Lord Falmouth, who had been born in the year of this victory, duly served not in the Navy, but in the army, taking a commission in the 15th (Royal Irish) Dragoons. Although this regiment did not serve in the American War, Falmouth himself is described (Walter Hawken Tregellas in Dictionary of National Biography) as being present at the Battle of Lexington Green in 1775, the first engagement of the American War of Independence. In this confused beginning to the war, a British column on its way to Concord to investigate a cache of weapons believed to be held by the rebellious colonists of Massachusetts, engaged a company of minutemen at the small village of Lexington. Two volleys were fired by the British when the rebels would not disperse, the second of these hitting the American lines and killing eighteen men. The minutemen withdrew but harried the British during their advance to Concord and during their subsequent retreat to Boston. This technique of guerrilla warfare, relatively new to the British army, was to become characteristic of the warfare, and gave the undergunned American forces their greatest advantages in its initial phases.
Lord Falmouth did not serve at any length in America, and it may be that he was there only for a brief secondment. He had obtained his commission in the previous year, which was to be the beginning of a lengthy career in the service. In the absence of legitimate children in 1782 he succeeded his uncle - a ''persistent whoremonger'' (Complete Peerage p.247 n) - as Viscount Falmouth, and appropriate court appointments followed. In 1789 - 1790 he served as Chief Justice in Eyre North of the Trent, and in 1790 was appointed to the Privy Council.
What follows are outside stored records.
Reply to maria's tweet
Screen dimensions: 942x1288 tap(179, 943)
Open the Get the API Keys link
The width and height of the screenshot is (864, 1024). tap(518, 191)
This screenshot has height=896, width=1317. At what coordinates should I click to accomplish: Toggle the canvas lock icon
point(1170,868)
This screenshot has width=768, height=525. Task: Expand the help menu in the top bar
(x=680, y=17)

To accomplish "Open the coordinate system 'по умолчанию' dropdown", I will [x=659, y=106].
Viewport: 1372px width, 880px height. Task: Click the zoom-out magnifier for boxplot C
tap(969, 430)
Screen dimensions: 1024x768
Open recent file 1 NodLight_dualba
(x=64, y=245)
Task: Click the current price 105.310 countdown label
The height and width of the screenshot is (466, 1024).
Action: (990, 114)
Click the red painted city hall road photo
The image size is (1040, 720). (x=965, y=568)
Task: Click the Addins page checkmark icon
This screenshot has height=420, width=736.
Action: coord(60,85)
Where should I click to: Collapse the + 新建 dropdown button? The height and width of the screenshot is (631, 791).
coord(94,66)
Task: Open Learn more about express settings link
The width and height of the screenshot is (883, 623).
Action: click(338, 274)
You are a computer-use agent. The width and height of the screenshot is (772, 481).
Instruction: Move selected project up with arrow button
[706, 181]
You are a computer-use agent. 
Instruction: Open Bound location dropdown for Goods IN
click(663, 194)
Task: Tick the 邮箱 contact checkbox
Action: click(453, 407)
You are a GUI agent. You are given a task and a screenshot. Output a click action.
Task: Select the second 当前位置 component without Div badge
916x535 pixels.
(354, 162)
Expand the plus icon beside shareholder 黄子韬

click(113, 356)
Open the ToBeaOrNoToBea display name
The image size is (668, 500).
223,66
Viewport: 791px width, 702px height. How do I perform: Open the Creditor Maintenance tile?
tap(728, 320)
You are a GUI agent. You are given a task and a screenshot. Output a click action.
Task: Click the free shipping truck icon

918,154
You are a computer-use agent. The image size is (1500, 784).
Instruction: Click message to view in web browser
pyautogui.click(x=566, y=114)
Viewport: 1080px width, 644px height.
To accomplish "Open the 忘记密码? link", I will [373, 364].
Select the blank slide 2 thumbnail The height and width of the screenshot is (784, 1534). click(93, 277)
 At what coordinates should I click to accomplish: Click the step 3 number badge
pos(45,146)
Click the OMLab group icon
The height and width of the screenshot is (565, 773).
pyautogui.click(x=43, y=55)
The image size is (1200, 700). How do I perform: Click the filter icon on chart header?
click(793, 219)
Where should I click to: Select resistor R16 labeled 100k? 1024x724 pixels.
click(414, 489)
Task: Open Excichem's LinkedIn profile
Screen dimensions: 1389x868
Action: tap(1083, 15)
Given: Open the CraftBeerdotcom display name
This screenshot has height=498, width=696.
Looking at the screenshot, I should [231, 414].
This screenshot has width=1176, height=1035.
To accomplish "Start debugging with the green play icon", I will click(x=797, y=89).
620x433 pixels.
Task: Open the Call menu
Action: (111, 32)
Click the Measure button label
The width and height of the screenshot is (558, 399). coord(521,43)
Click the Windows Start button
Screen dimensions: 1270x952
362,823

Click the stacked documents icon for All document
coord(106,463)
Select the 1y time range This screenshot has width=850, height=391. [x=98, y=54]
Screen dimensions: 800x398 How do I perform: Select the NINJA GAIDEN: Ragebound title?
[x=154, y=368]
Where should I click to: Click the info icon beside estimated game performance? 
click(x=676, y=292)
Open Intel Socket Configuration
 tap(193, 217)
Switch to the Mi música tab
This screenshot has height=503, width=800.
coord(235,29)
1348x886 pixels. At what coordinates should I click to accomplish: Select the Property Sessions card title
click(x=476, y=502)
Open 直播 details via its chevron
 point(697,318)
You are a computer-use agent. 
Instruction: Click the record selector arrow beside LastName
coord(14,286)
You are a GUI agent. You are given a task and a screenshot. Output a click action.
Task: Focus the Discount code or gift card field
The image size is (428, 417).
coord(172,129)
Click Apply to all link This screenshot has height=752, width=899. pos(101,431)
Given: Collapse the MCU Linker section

From that year until very nearly the end of his life he held the command of the Gentleman Pensioners, and in 1795 while still serving was promoted to full colonel.
He took little part in politics - unlike his late brothers and other members of the Boscawen family, who had made a private political fiefdom out of the influence they held in their native Cornwall and the parliamentary seats of Penryn, St Mawes and Truro - but supported the administration of William Pitt the younger, from whose favour he no doubt received these conventional appointments. His sphere of authority would have been local rather than national, based on the patronage that radiated from his seat at Tregothnan in Cornwall.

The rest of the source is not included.